Gündem çok yoğun ama  bugün sadece "dağlarından yağ, ovasından bal akan" efeler diyarının başına gelenleri yazacağım.
Aydın deyince ne akla gelir?  Yemişi, zeytini, kestanesi, pamuğu, mısırı, ayçiçeği ve daha nice tarım ürünleri ile 'efe' insanları akla gelir.  Şimdi Aydın'da başka şeyler oluyor, Aydınlılar bugünlerde topraklarının yüzde 70'i ihale edilen jeotermal enerji yatırımları ile uğraşıyorlar.
Jeotermal enerji santrali (JES) yatırımları nedeniyle zeytinlikler, geçimlik tarım topraklar savaş halinde yurt savunması için uygulanması gereken acele kamulaştırmalarla köylülerin elinden alınıyor, Aydınlılar yerlerinden yurtlarından ediliyor. Bölgenin ekonomik ve toplumsal hayatı değiştirilmeye çalışılıyor, böyle giderse bir süre sonra Aydın tarımı ile anılan bir bölge olmaktan çıkacak.

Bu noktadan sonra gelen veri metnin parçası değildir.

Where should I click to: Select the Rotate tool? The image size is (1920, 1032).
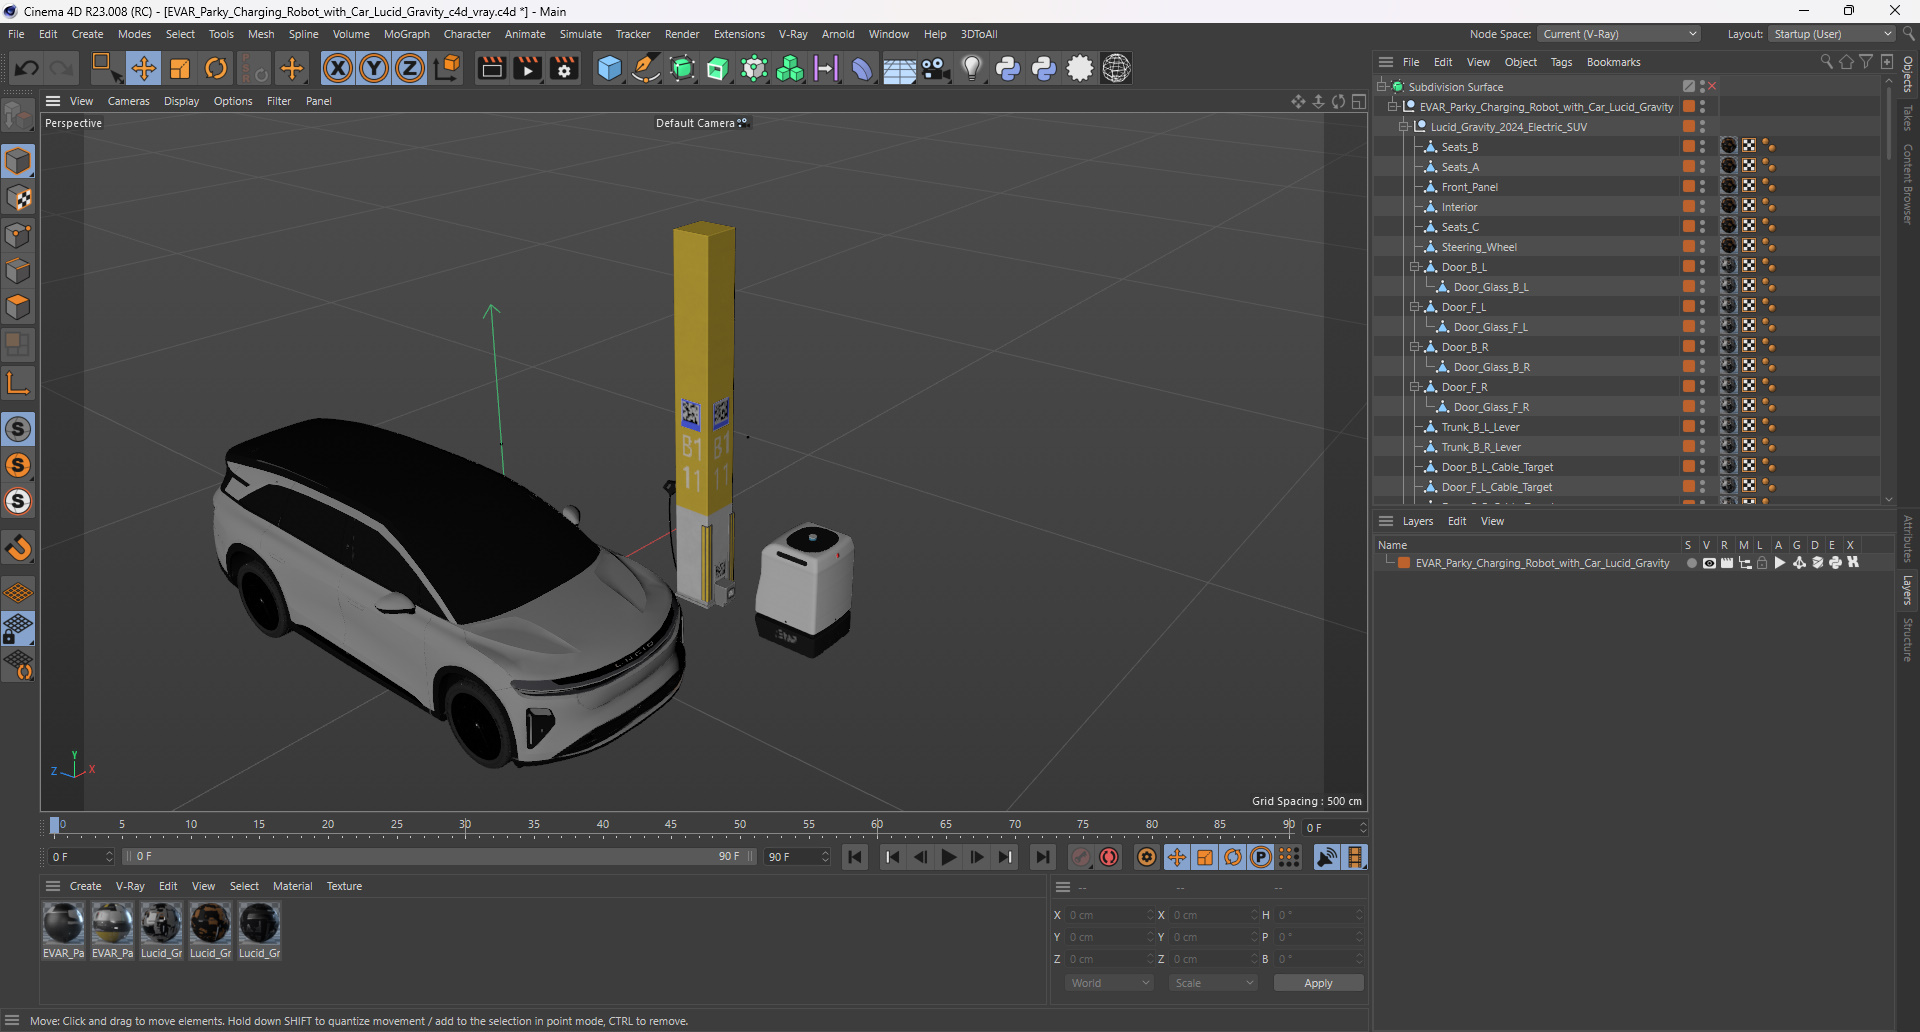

JES projeleri için izin verilirken hiç bir özen gösterilmiyor, faaliyete geçen işletmeler denetlenmiyor. Jeotermal kaynağının olduğu tespit edilen alanlar artısı eksisi değerlendirilmeden ihaleye çıkartılıyor, Enerji Piyasası Düzenleme Kurumu (EPDK)'ndan ön lisans alan şirketlerin hazırladıkları proje dosyalarına Aydın Valiliği doğrudan "Çevresel Etki Değerlendirmesi (ÇED) gerekli değildir" kararı veriyor, zeytinliklerin, incir bahçelerinin ve birinci sınıf tarım arazilerinde açılacak kuyular, kurulacak santraller için tarım görüşü dahi alınmıyor. ÇED raporu düzenlenmeden, ÇED süreci işletilmeden EPDK tarafından verilen üretim  lisansıyla şirketler satın aldıkları ya da kamulaştırma silahı ile köylülerin elinden zorla aldıkları arazilere kuyu açmaya, boruları geçirmeye, santral kurmaya başlıyorlar. Tam bir denetimsizlik ve kuralsızlık hali yaşanıyor. Bu durum santral faaliyete geçince de devam ediyor; re-enjekte edilmesi gereken borlu sular masrafsız olduğu için derelere, Menderes nehrine bırakılıyor, bütün havza kirletiliyor, filtresiz salınan buharla ağır toksik ve kanser yapıcı kimyasallar havaya salınıyor, insan ve diğer canlıların sağlığı tehdit ediliyor. Aydın Tabip Odası'nın verilerine göre; santrallere yakın yerlerde yaşayan insanlarda alerjik, kronik solunum ve dolaşım sistemi hastalıkları ile kanser artmakta, insanların ruh sağlıkları bozulmakta.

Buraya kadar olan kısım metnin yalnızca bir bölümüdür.